# Cookie



## polly (Mar 10, 2008)

You went way before your time little man. Make sure you say Hi to your mama up there. 

Cookie was a bun thatwe bred he was just over a year old. He lived with Jade who loved him and took brilliant care of him. Unfortunately yesterday she noticed that he was very lethargic and the vet decided she could do nothing but put him to sleep. 

I have given Jades mum the link to this site so maybe she will come on to post but I wanted to share some pics of this wonderful bun. when he was born his mum died and his sibling was dead.

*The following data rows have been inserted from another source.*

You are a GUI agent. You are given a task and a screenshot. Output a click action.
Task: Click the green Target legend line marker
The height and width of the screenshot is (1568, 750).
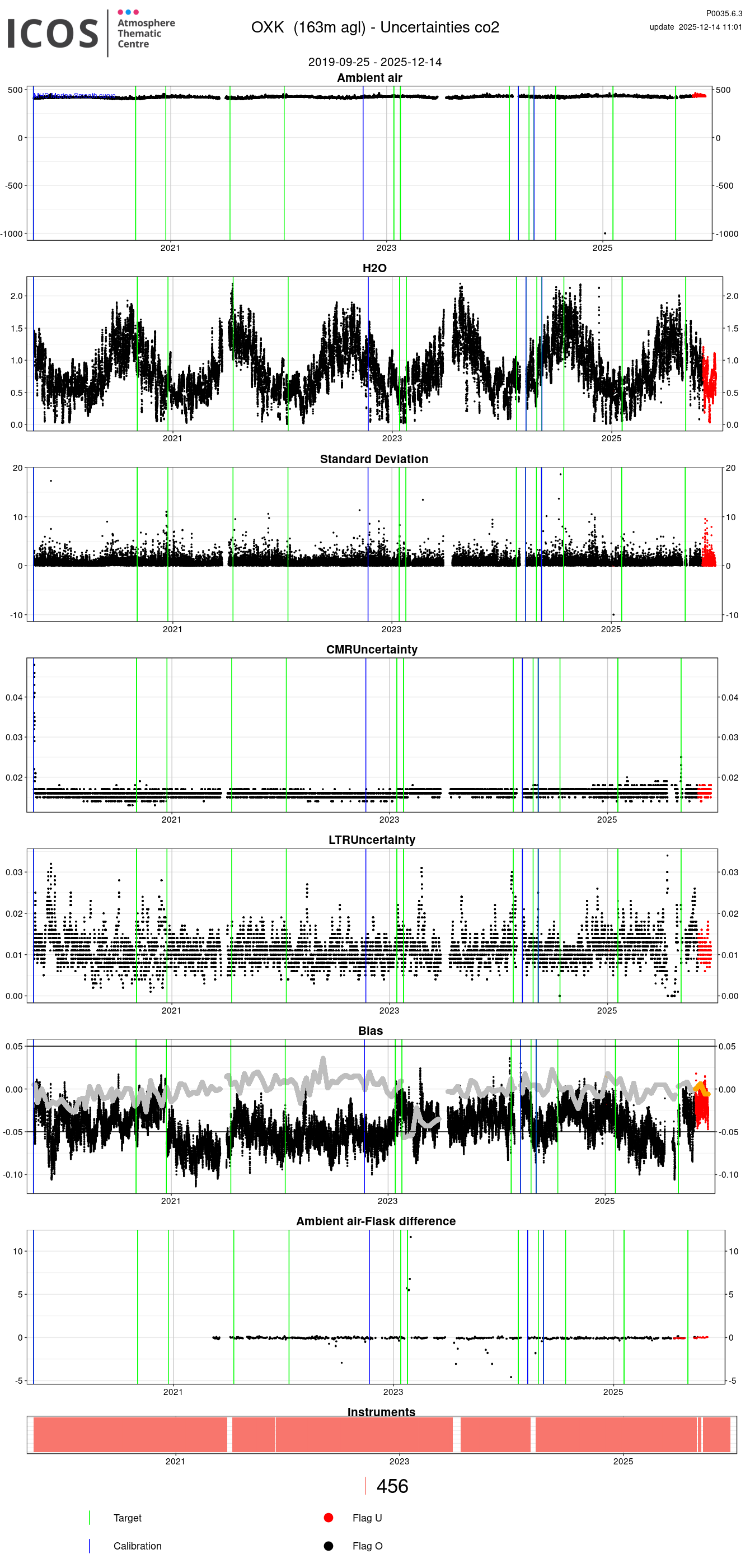(90, 1518)
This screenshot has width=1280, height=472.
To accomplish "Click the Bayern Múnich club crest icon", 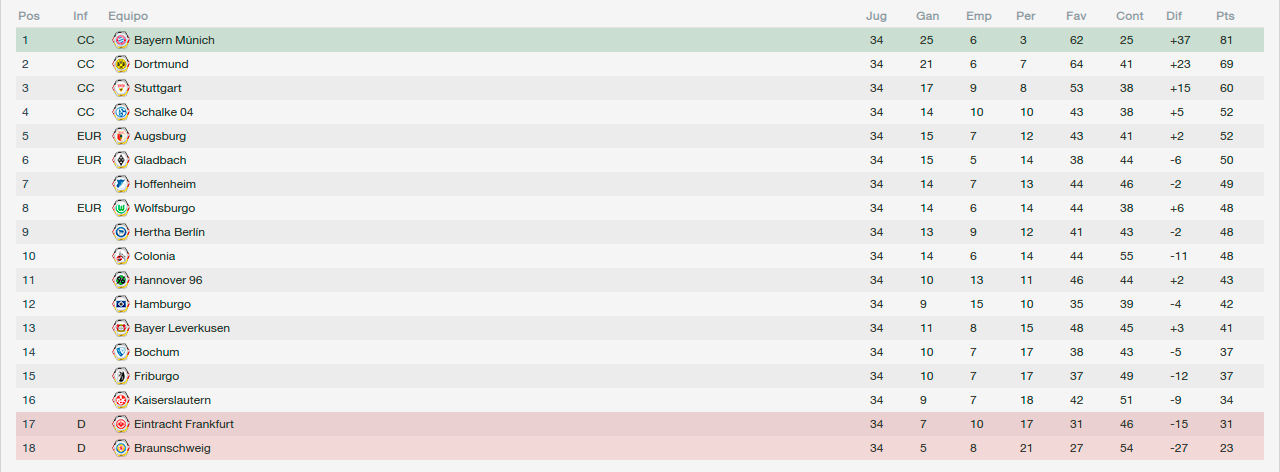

We hand reared him till Dorie had her babies and fostered him to her he flourished and has had a wonderful if short life.














And with his partner in crime Pheobe


----------



## Bo B Bunny (Mar 10, 2008)

:cry1:I'm so sorry. He was just adorable.


----------



## Becca (Mar 10, 2008)

OHMIGOSH - I am so sorry for your loss
Love and kisses
bex, dippy, nibbles, fluffball and pip
xxxxxxxxxxxxxxxxxxxxxxx


----------



## tonyshuman (Mar 10, 2008)

Oh no. I'm so sorry for your loss.


----------



## MsBinky (Mar 10, 2008)

Oh Polly, I am sorry to hear He was a gorgeous bun. Binky free lil man :rainbow:


----------



## TinysMom (Mar 10, 2008)

I'm so sorry for your loss......he was so young - and so darned cute too.

Peg


----------



## Haley (Mar 11, 2008)

Im so sorry, Polly. He was such a beautiful little boy.


----------



## FallingStar (Mar 11, 2008)

I'm so sorry Polly. :tears2: He was a handsome little boy.


----------



## AngelnSnuffy (Mar 11, 2008)

I'm so sorry, Polly:hug:.

RIP Cookie, binky free, sweetie.


----------



## GoinBackToCali (Mar 11, 2008)

I am so sorry for your loss...

Zin


----------



## slavetoabunny (Mar 11, 2008)

RIP Cookie. You were and handsome boy who was loved very much.:sad:


----------



## mouse_chalk (Mar 11, 2008)

I'm so sorry Polly. Cookie was such a lovely little bunny 

Hugs to you :hug:

Jen xx


----------



## Cookie-Phoebe (Mar 11, 2008)

Thanks Polly, he was my bunny and i miss him. Jade x


----------



## trailsend (Mar 11, 2008)

I'm sorry what a precious little bun.


----------



## momofmany (Mar 12, 2008)

I'm so very sorry for your loss of Cookie.


----------



## TreasuredFriend (Mar 12, 2008)

{{precious babe}}


----------